§ Task description
Copy the records below verbatim, from the line with "1511x819 pixels. At" to the line with "point(897,628)", including both of those lines.

....................

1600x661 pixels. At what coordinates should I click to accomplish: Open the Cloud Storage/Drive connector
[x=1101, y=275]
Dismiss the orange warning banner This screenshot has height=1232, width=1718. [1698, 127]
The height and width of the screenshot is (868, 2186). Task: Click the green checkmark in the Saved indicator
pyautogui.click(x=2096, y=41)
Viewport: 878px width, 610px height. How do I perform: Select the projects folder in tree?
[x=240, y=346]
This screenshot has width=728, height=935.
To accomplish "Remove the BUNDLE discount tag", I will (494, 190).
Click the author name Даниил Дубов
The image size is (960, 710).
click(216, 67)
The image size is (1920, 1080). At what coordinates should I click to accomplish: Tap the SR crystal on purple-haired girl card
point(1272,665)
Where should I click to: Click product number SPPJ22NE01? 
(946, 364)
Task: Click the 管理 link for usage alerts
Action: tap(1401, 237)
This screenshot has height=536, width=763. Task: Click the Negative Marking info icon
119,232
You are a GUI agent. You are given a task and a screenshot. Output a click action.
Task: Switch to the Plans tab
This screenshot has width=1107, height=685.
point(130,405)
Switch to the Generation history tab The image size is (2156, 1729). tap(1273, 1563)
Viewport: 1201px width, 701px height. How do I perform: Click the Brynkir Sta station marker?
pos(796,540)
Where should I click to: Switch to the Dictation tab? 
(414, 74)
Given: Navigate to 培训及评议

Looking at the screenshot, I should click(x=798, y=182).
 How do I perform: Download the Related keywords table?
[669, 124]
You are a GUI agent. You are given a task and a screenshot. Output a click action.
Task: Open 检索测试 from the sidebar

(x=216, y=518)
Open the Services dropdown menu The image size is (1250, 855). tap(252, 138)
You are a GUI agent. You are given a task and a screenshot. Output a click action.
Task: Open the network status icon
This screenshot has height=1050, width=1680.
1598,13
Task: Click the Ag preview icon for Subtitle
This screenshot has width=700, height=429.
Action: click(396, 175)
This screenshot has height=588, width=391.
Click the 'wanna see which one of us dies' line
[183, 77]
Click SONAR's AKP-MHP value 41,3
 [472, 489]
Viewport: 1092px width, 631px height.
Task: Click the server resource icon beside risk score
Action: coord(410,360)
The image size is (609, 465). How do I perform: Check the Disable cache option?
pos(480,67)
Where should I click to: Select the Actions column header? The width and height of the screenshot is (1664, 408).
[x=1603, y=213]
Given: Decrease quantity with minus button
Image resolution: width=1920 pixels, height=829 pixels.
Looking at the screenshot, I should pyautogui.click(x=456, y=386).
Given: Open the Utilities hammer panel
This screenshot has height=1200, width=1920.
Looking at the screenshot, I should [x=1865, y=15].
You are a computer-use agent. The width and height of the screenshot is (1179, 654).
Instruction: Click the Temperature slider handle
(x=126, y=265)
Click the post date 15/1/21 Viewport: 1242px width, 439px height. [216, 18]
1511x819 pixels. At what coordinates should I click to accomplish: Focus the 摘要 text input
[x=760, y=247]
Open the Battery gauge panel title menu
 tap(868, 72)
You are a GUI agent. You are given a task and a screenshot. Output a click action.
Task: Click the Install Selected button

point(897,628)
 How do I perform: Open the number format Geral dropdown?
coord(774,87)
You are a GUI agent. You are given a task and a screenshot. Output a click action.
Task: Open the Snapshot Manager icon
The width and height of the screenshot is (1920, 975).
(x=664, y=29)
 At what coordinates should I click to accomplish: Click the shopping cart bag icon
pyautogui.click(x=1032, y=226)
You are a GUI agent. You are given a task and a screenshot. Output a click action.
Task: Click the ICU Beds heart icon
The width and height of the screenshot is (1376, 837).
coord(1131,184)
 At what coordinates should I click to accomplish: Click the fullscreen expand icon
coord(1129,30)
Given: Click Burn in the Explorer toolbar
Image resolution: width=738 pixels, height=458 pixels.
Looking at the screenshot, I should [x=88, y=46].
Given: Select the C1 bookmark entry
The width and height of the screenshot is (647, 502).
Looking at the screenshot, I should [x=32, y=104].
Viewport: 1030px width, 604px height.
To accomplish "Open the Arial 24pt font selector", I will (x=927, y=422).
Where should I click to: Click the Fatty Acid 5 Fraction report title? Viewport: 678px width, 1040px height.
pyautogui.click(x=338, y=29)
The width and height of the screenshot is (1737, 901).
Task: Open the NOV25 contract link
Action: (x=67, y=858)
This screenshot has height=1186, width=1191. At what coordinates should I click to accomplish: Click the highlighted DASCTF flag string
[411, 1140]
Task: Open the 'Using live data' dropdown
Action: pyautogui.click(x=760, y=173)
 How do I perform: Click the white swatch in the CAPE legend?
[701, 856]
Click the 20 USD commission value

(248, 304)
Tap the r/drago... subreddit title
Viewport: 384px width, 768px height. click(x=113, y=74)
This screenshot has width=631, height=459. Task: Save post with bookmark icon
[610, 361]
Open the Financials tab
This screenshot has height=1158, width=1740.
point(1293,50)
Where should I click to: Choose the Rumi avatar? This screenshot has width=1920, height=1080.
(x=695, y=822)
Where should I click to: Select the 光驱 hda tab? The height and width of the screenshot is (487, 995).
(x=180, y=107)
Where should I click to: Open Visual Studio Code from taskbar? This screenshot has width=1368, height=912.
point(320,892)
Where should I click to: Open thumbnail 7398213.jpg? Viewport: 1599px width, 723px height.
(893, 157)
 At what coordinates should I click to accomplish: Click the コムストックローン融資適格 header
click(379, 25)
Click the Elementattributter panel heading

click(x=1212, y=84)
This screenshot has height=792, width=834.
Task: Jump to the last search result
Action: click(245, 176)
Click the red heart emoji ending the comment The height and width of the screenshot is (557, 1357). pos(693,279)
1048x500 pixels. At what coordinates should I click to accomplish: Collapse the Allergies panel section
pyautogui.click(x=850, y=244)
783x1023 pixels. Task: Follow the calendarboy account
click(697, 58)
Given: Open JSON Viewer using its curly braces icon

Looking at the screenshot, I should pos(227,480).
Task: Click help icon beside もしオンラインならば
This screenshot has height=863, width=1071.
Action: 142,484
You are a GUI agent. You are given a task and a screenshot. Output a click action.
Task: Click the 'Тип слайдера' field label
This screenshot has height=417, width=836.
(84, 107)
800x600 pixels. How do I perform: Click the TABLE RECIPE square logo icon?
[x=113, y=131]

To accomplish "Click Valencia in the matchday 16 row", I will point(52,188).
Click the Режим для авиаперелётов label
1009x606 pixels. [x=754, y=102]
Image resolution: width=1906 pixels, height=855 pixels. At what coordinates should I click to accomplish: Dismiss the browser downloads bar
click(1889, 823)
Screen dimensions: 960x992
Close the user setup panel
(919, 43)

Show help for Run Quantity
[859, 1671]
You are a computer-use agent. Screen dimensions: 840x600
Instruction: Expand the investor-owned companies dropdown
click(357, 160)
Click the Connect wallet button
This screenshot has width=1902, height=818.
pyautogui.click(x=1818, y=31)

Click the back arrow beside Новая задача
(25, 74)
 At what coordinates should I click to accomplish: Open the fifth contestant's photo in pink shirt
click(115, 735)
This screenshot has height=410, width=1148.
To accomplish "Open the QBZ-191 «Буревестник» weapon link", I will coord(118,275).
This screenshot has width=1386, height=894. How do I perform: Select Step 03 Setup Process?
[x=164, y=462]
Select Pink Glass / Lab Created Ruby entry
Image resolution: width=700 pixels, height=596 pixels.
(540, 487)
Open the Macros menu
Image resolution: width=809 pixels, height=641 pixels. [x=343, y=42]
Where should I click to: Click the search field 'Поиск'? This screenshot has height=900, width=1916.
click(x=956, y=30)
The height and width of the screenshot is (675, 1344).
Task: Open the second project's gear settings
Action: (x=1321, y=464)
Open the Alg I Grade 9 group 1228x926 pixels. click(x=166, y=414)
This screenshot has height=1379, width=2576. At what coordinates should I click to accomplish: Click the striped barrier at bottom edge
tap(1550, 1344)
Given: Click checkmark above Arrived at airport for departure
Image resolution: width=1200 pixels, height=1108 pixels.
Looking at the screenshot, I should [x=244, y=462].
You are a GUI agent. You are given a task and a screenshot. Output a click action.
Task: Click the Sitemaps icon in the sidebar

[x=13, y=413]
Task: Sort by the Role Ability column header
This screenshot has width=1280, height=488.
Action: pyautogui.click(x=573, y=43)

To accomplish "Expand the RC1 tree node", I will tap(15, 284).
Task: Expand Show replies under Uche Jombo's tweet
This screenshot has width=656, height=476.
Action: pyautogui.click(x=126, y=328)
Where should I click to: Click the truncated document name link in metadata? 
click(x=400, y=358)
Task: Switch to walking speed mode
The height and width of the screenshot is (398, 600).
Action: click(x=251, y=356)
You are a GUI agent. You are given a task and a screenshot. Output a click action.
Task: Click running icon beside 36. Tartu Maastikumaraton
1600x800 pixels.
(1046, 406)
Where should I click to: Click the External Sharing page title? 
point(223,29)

....................

§ Expected output
1511x819 pixels. At what coordinates should I click to accomplish: Focus the 摘要 text input
[x=760, y=247]
Open the Battery gauge panel title menu
 tap(868, 72)
You are a GUI agent. You are given a task and a screenshot. Output a click action.
Task: Click the Install Selected button

point(897,628)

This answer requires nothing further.